Triathlonista z Borkowic
W Borkowicach mieszka Leszek Łączny. Urodzony w 1961 roku, ma bardzo bogatą historię związaną ze sportem, a ściślej z triathlonem (wszechstronna dyscyplina sportowa będąca kombinacją pływania, kolarstwa i biegania, zawodnik kolejno płynie, jedzie na rowerze i biegnie, a czas końcowy obejmuje również zmianę stroju i sprzętu sportowego). Osiągnął wiele sukcesów, startując w zawodach w różnych regionach Polski, w międzynarodowej obsadzie zawodników.
Pod koniec maja 2014 r., w Sierakowie, miał okazję obserwować zmagania triathlonistów. Wówczas złapał bakcyla i postanowił, że w następnym roku wystartuje w tej dyscyplinie sportu, która zyskuje coraz większą popularność nie tylko w Polsce. Zaczął przygotowywać się do startu w zawodach. Początki były trudne, ale dopiął swego i w 2015 r., mając 54 lata, wystartował pierwszy raz w triathlonie i to właśnie w Sierakowie.

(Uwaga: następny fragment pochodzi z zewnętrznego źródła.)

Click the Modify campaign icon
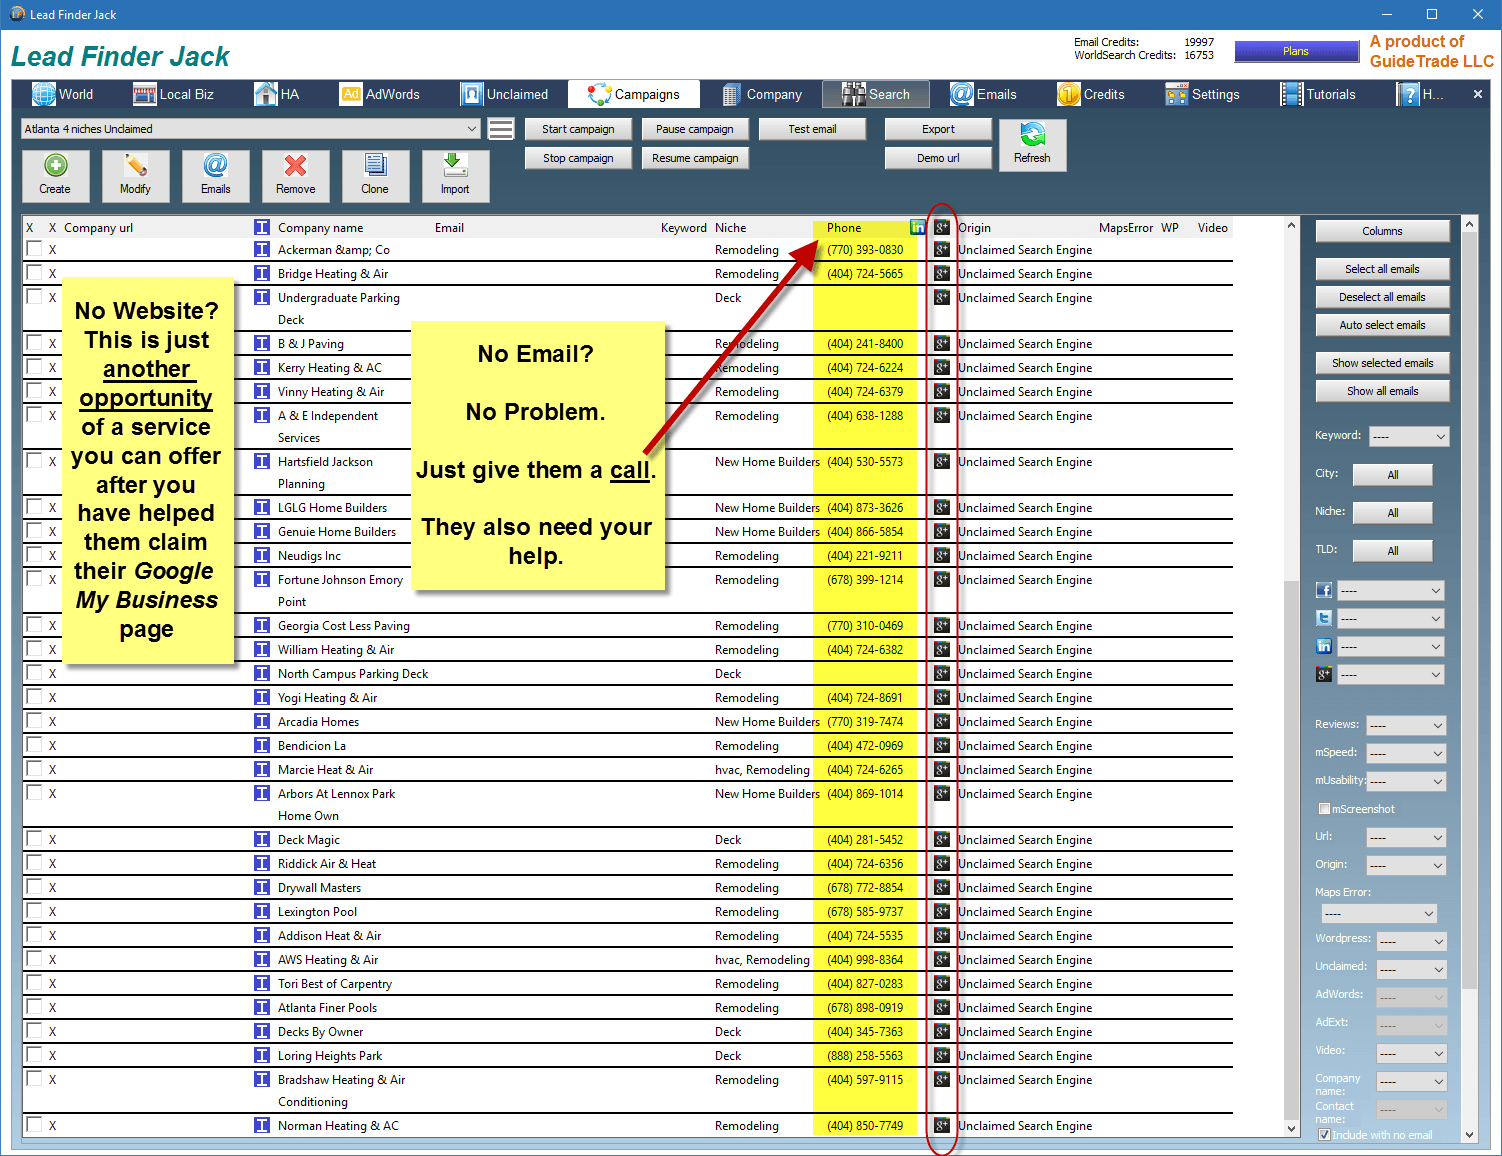click(135, 175)
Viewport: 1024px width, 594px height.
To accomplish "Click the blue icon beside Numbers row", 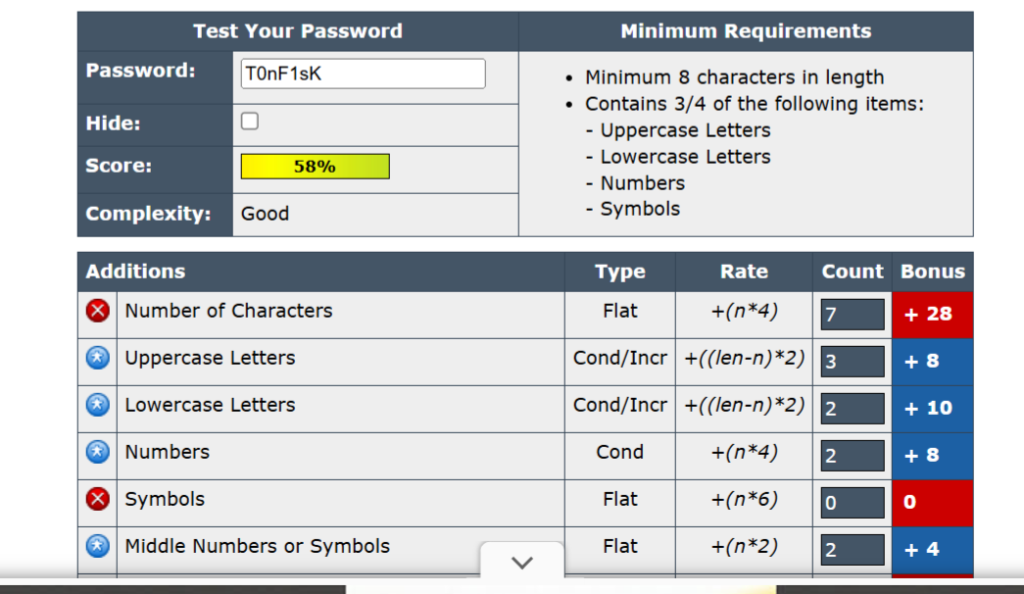I will [97, 452].
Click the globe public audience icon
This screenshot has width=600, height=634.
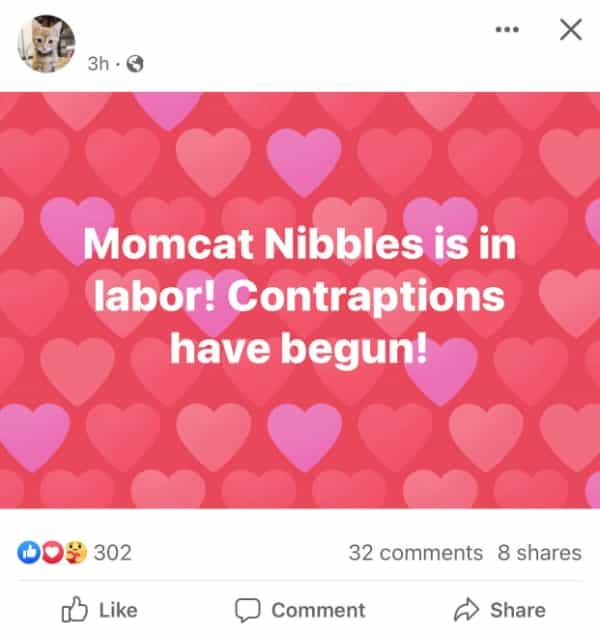(135, 64)
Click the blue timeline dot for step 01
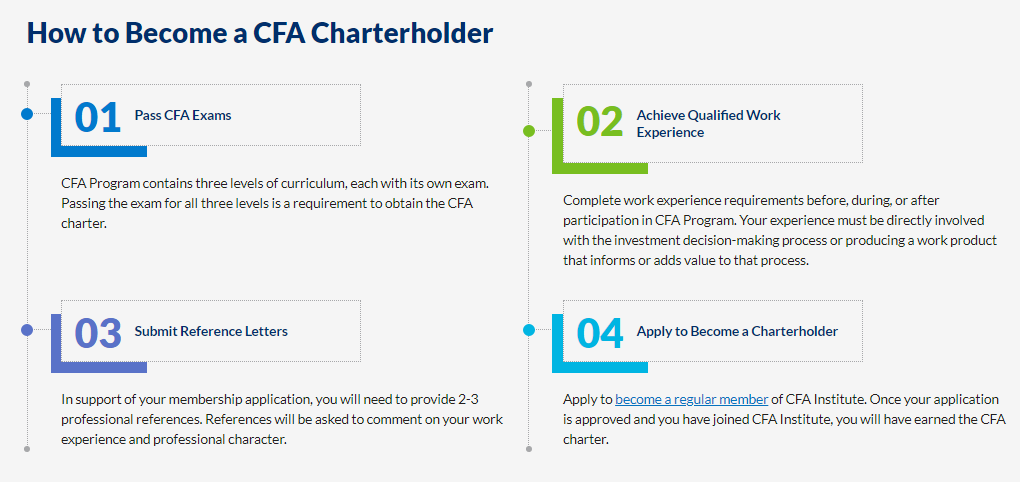 (27, 114)
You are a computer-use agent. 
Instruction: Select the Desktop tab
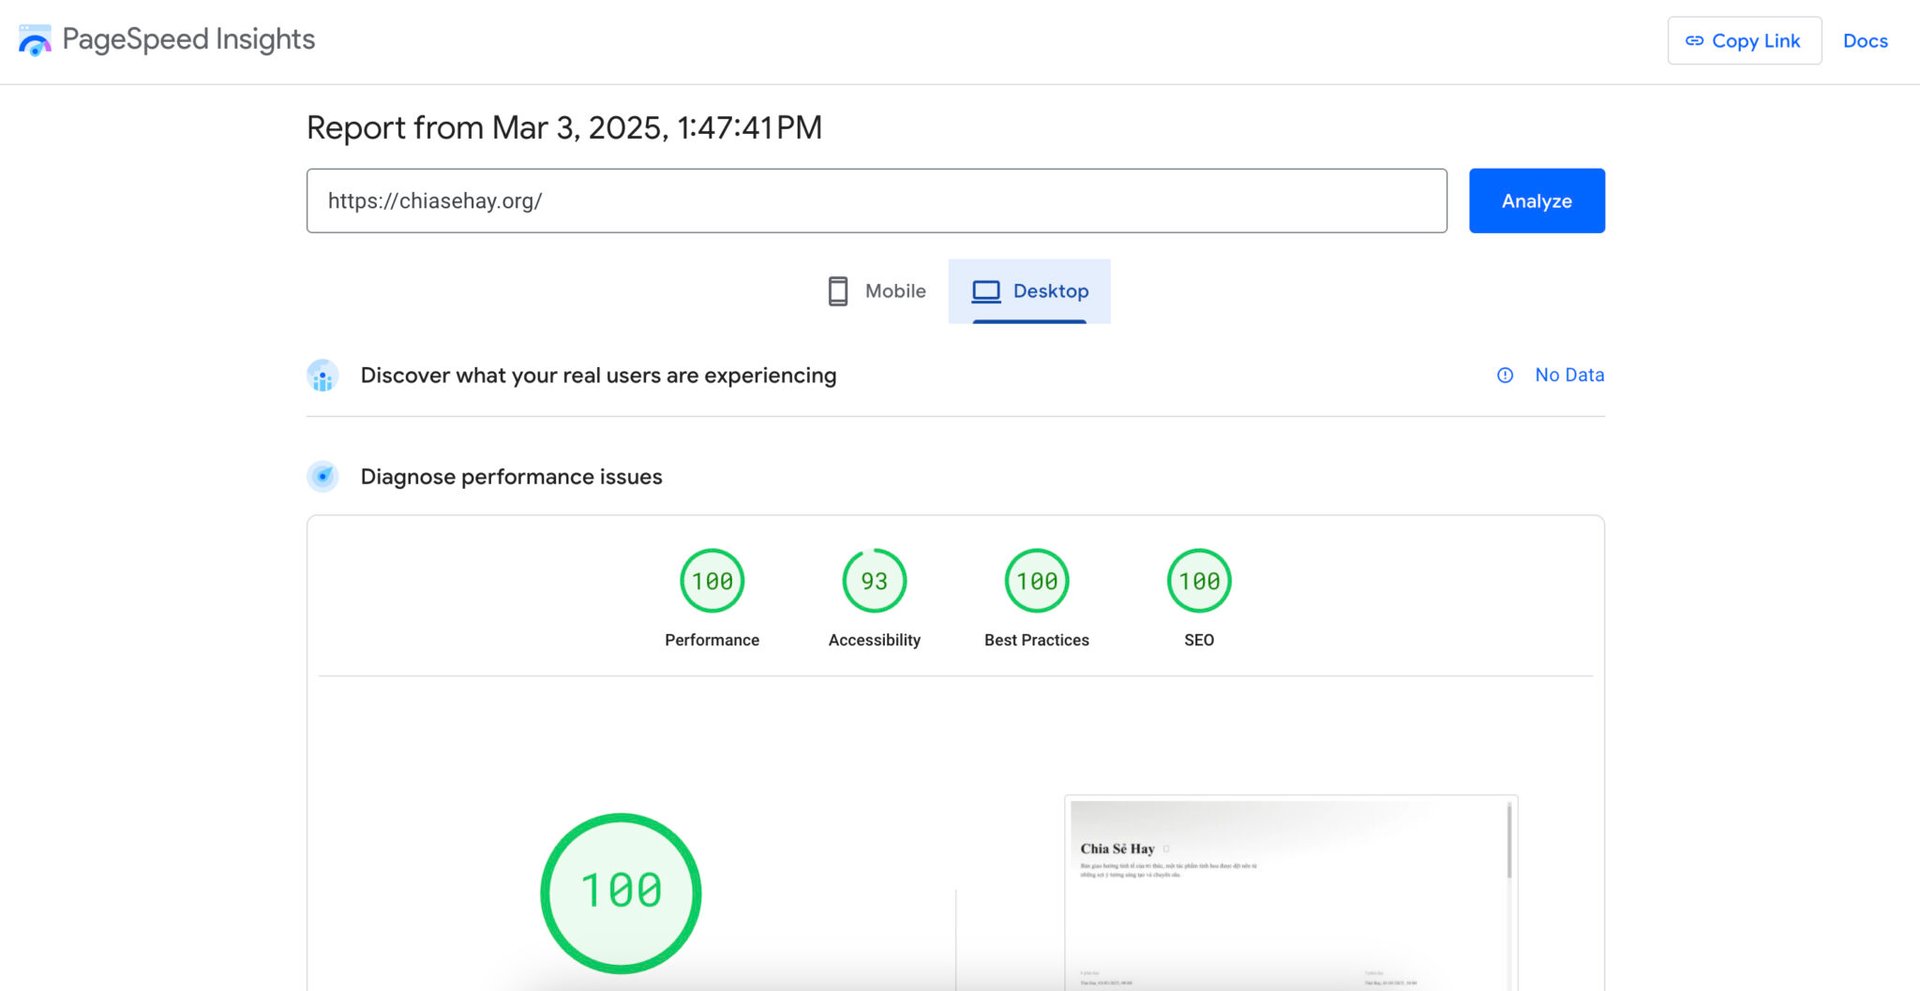point(1029,291)
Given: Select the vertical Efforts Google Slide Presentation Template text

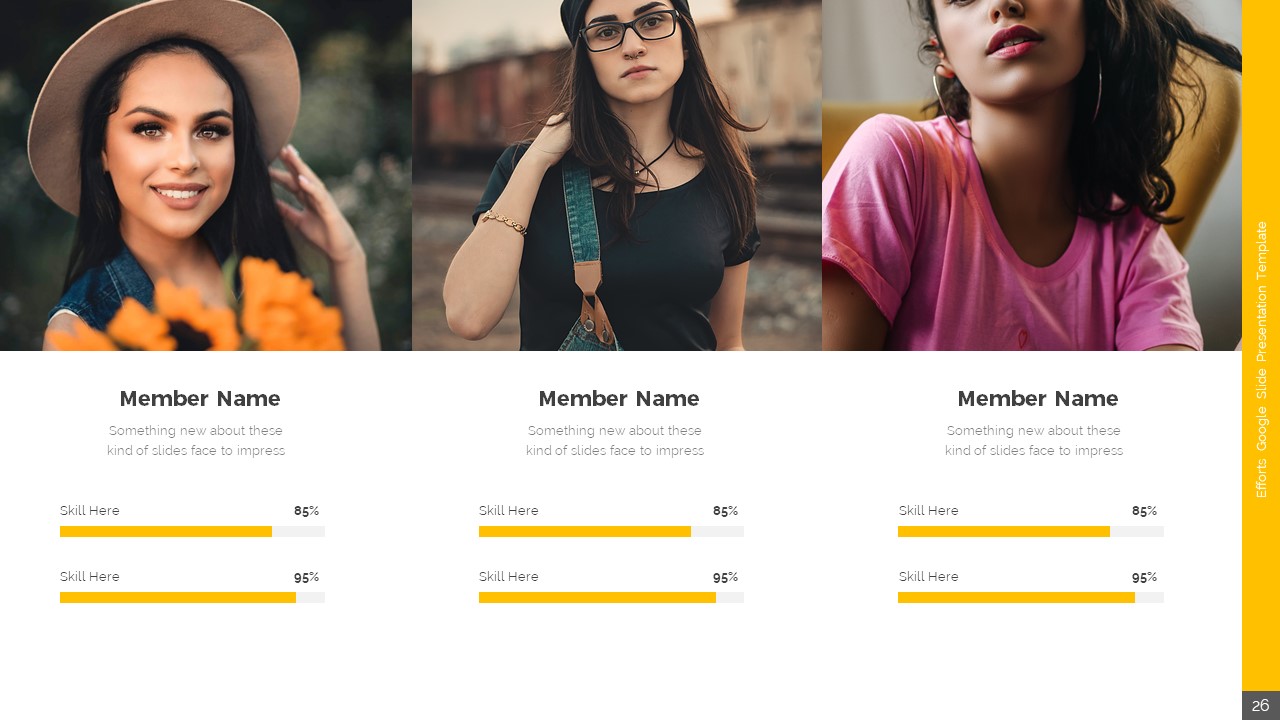Looking at the screenshot, I should 1261,360.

Przekonał się, że to coś dla niego, coś, co go wkręciło, a nie jest to łatwy sport. Trzeba trenować trzy różne dyscypliny sportowe jednocześnie – pływanie, kolarstwo i bieg. – Triathlon jest dla ludzi ambitnych, wysoko stawiających sobie poprzeczkę. Przygotowania do zawodów triathlonowych są trudne i wymagają dużo samozaparcia. Trzeba umieć dobrze zagospodarować czas w ciągu dnia by skutecznie szlifować kondycję i formę. Treningi uzależnione są od etapu przygotowań do startu – powiedział pan Leszek.
Począwszy od 2015 r. startuje co roku w triathlonach, a od roku 2016 także w duathlonach (jedna z odmian triathlonu, zawodnicy kolejno: biegną, jadą rowerem i znowu biegną) w Czempiniu oraz w biegach (półmaratony i inne). Ma również na swoim koncie start w wyścigu kolarskim Skoda Bike Challenge, zorganizowanym przed pięcioma laty w Poznaniu. Przejechał wówczas 120 km w 3 godziny i 15 minut. Najwięcej startów zaliczył w triathlonie na dystansie 1/4 (ok. 950 m pływania, 45 km jazdy rowerem oraz 10,5 km biegu). Było ich aż 28, a najlepszy wynik uzyskał w tym roku w Bydgoszczy 2:28. Na dystansie 1/2 startował 9 razy z najlepszym wynikiem w Poznaniu w 2018 r. – 5:26.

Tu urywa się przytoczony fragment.